START Text to read
The luminance adjusting part 230 adjusts levels of the luminance
values provided from the luminance LUT 220 based on the gray scale
value of the pixel data. For example, when the gray scale value of
one of the pixel data is 127, the luminance adjusting part 230 may
decrease levels of the luminance values from the gray scale value
of 255 to the gray scale value of 127.
The histogram generating part 240 generates a plurality of
histograms respectively corresponding to the light-emitting blocks
B1, . . . , Bi. The luminance values adjusted by the luminance
adjusting part 230 are stored in the histograms based on the
location of the light-emitting block corresponding to one of the
pixel data analyzed by the location analyzing part 210, so that the
histogram generating part 240 generates the histograms respectively
corresponding to the light-emitting blocks B1, . . . , Bi. For
example, when one of the pixel data is located in a fourth
light-emitting block between first to eighth light-emitting blocks,
the luminance LUT 220 outputs the luminance value of the fourth
light-emitting block, the luminance values of the first to third
light-emitting blocks disposed above the fourth light-emitting
block and the luminance values of the fifth to eighth
light-emitting blocks disposed below the fourth light-emitting
block. The luminance adjusting part 230 adjusts levels of the
luminance values provided from the luminance LUT 220. The histogram
generating part 240 generates first to eighth histograms by using
the received luminance values of the first to eighth light-emitting
blocks.
The target luminance determining part 250 determines a plurality of
target luminance values respectively corresponding to the
light-emitting blocks B1, . . . , Bi by using the histograms
generated from the histogram generating part 240. For example, a
maximum luminance value in a histogram may be selected as a target
luminance value of a light-emitting block, or a predetermined
luminance value lower than the maximum luminance value may be
selected as the target luminance value of the light-emitting
block.
The driving signal generating part 260 generates driving signals
for driving the light-emitting blocks B1, . . . , Bi by using the
target luminance values of the light-emitting blocks B1, . . . , Bi
determined from the target luminance determining part 250.
As described above, the target luminance values of the self and
peripheral light-emitting blocks are determined according to the
location of one of the received pixel data. Therefore, image
artifacts such as flickering that may occur when a white image
passes through a boundary area between the light-emitting blocks
may be prevented or reduced.
END Text to read
Problems to solve:
(A) Translate this sentence from the luminance control text into Spanish: "The luminance adjusting part 230 adjusts levels of the luminance values provided from the luminance LUT 220."
(B) Pick up the luminance control text after its last sentence and carry it on.
START Information supplied
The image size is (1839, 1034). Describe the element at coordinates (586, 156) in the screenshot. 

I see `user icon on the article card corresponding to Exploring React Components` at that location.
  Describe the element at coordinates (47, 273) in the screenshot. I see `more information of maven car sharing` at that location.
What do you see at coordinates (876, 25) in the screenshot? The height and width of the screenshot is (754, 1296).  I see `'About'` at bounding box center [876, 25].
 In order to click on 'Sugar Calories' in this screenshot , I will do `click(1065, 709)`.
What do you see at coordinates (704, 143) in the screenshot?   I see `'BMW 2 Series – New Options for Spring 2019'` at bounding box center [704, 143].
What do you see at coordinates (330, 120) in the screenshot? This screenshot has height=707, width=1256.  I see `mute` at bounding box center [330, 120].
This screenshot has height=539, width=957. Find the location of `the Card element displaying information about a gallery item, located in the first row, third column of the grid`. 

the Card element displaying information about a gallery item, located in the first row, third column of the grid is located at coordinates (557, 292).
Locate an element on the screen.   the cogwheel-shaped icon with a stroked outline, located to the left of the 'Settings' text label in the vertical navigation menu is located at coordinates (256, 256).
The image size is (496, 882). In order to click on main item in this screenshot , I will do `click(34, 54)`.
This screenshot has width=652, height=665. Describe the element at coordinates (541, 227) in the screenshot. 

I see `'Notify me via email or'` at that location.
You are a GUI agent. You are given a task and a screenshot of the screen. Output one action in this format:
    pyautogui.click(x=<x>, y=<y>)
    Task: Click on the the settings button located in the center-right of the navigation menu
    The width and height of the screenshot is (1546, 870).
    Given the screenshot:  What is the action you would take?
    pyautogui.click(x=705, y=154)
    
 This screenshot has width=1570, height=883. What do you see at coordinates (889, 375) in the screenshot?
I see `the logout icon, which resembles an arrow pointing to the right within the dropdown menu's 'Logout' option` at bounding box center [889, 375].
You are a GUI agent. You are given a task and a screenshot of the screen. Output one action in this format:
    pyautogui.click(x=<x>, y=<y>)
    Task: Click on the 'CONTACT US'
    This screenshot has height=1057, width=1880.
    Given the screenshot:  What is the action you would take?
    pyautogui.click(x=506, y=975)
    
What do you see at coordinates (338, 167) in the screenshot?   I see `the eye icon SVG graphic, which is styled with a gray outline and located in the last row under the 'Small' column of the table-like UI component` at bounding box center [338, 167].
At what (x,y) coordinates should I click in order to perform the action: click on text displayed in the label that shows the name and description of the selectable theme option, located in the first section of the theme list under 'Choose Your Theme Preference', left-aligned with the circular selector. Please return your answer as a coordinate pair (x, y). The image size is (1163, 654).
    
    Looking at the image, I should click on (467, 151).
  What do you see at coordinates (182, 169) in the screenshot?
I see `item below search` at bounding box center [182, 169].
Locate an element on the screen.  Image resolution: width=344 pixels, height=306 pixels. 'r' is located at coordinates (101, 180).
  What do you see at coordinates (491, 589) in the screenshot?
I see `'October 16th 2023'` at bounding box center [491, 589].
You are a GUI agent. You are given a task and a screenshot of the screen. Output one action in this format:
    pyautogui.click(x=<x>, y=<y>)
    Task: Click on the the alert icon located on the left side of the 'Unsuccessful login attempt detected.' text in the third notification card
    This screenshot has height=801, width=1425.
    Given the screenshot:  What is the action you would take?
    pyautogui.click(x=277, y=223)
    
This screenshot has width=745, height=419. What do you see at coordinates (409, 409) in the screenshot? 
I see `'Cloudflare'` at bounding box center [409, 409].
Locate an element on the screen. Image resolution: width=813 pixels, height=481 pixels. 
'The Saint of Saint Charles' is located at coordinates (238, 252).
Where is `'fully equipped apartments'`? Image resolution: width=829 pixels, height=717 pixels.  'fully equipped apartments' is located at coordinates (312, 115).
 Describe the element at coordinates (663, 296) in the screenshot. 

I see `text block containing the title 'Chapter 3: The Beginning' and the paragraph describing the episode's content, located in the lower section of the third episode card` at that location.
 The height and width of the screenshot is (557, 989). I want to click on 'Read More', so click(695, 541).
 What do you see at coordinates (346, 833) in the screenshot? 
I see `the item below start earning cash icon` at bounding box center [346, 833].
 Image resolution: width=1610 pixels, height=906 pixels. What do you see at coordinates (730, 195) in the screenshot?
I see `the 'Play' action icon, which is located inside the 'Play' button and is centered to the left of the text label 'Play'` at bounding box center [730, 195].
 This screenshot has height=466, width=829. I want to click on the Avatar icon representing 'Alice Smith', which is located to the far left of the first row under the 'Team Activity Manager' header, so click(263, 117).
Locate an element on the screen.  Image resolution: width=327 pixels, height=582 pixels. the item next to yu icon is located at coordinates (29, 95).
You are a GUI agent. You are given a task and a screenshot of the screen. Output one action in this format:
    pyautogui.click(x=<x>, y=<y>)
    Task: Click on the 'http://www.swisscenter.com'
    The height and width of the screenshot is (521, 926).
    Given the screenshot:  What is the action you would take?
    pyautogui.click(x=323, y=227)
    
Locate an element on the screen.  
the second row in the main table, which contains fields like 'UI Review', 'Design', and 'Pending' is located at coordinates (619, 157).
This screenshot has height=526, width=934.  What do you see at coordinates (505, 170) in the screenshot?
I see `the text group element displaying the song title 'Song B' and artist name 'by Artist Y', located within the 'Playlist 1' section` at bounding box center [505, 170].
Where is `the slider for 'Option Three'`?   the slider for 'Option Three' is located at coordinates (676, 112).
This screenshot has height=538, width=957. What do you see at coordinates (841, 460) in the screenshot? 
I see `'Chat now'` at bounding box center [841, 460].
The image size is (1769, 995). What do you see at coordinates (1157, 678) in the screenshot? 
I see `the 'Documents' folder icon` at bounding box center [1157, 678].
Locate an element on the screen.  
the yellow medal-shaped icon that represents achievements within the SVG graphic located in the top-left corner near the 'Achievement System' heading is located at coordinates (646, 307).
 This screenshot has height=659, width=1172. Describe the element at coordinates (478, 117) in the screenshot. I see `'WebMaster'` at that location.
END Information supplied
Results:
(A) La parte de ajuste de luminancia 230 ajusta los niveles de los valores de luminancia proporcionados por la LUT de luminancia 220.

(B)
FIGS. 2A to 2C are schematic diagrams illustrating a method for
generating the luminance LUT of FIG. 1 according to an exemplary
embodiment of the present invention. Referring to FIG. 2A, a light
source module includes first to fourth light-emitting blocks B1,
B2, B3 and B4. For example, each of the light-emitting blocks
includes a single lamp L. The first to fourth light-emitting blocks
B1, B2, B3 and B4 provides a frame image FI including first to
fourth image blocks with light.
The frame image FI includes a white box image Wb having a high gray
scale value with a background image having a low gray scale value.
The white box image Wb is located in the boundary area between the
second and third light-emitting blocks B2 and B3.
FIG. 2B illustrates an ideal light profile ILP corresponding to the
frame image FI shown in FIG. 2A. FIG. 2B further illustrates a
light profile CLP that is calculated based on the ideal light
profile ILP corresponding to the frame image FI shown in FIG.
2A.
Referring to FIGS. 2B and 2C, the ideal light profile ILP has a
high luminance corresponding to the white box image Wb in the
boundary area between the second and third light-emitting blocks B2
and B3, and a low luminance corresponding to the background image
in a remaining area outside the boundary area. Duty ratios of the
lamps respectively corresponding to the light-emitting blocks B1,
B2, B3 and B4 may be calculated using various iteration methods.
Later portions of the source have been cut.